Маг криво ухмыляется, слушая Эмиля. В его глазах отражается свет лампы.
— Какая прекрасная сказка, жаль, что насквозь лживая. Ступай осторожно, князь, где бы ты ни находился, потому что за твоей спиной всегда есть кто-то из нас. Стоит тебе пошатнуться, и её величество вонзит кинжал уже в твоё сердце.
От этих слов мороз продирает по коже. Затаив дыхание, я прижимаюсь к ледяной стене. Холодные ладони затекают, и я аккуратно сгибаю и разгибаю пальцы, чтобы не издать ни единого лишнего звука.
— Определись с показаниями: вы планируете меня убить или всё-таки заставить служить? — отрешённо спрашивает Эмиль. — Пока что ты похож на безумца, сочиняющего историю на ходу.
— И снова ошибаешься, князь, — шепчет маг. — Думаешь, почему мы так легко уходим от твоих ищеек? Мы всегда рядом, каждый твой шаг нам уже известен.
— Удивительно, почему эти хвалёные сообщники до сих пор не освободили тебя из плена? Уж не потому ли, что их попросту нет? Целые сутки вход в мой дворец открыт для всех пострадавших на Харском поле, но никто их них ещё не вспорол себе горло, чтобы явить очередного проклятого, — презрительно отвечает Эмиль.
— Нам это не нужно, — пожимает плечами маг, а князь тихо усмехается.
— Ну конечно. Всё это — пустая болтовня. Где графиня Вельтман?
— В надёжном месте и под контролем. Не буду лукавить, она нам совершенно не нужна, в отличие от твоей невесты. Графиня жива лишь до тех пор, пока её величество не решит, как с ней поступить. Приготовься утешать свою ненаглядную избранницу, потому что это случится совсем скоро.
В ужасе я зажимаю рот обеими руками, сдерживая вскрик. О боги, Алиса не должна погибнуть по моей вине! Хочется выбежать из своего укрытия, вломиться в камеру и трясти этого безумца до тех пор, пока он не расскажет, куда её спрятал, но ноги словно приросли к полу. По лицу текут беззвучные слёзы, но я не утираю их, боясь лишний раз пошевелиться.

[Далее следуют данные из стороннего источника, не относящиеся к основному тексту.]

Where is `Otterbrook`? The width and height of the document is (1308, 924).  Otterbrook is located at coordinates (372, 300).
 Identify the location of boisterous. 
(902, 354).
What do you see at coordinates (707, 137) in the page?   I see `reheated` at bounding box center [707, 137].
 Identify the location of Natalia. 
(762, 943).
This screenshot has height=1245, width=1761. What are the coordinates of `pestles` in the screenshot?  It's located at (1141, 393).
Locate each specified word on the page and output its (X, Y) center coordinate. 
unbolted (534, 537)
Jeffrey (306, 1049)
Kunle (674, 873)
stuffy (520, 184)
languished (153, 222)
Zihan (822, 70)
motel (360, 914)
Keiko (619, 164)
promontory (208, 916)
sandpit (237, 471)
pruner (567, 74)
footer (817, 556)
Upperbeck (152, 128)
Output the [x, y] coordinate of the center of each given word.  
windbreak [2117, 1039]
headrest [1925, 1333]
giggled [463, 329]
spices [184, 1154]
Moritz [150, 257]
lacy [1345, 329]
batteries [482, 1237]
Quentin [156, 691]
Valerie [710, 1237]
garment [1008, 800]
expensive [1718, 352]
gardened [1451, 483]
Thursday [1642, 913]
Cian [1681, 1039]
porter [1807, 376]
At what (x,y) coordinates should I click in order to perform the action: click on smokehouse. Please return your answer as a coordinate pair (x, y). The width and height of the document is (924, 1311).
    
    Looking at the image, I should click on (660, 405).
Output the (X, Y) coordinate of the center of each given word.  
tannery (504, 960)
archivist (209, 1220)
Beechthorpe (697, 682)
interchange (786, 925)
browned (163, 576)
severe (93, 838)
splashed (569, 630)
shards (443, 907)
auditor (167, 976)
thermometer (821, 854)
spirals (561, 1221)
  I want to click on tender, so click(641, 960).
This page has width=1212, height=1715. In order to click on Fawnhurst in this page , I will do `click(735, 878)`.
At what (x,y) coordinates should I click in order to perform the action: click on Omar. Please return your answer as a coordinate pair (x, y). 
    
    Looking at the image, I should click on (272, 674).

— Неужели ты думаешь, что после этого останешься в живых? — Тон Эмиля угрожающе понижается.
Мягко сияющие нити магии наливаются светом, удавкой сдавливая шею теневика. Он терпит, хрипит, лицо наливается кровью, горло сначала краснеет, потом чернеет. Эмиль отпускает его лишь когда появляется первая капля крови.
Маг кашляет, захлёбываясь воздухом, но всё равно улыбается.
— Моя жизнь ничего не значит, князь. Ты можешь запытать меня до смерти, но ответов на свои вопросы не получишь.
— Это мы ещё посмотрим, — сквозь зубы цедит Эмиль, поднимаясь на ноги. — Надеюсь, ты набрался сил — сегодняшняя ночь пройдёт не так спокойно, как предыдущая.
Он выходит в коридор, впуская внутрь стражу, а я прикладываю печатку к камню, закрывая отверстие в стене. В абсолютной тьме нащупываю углубление, открывающее потайную дверь. Слёзы льются нескончаемым потоком, когда я падаю в руки ворвавшегося в комнату князя.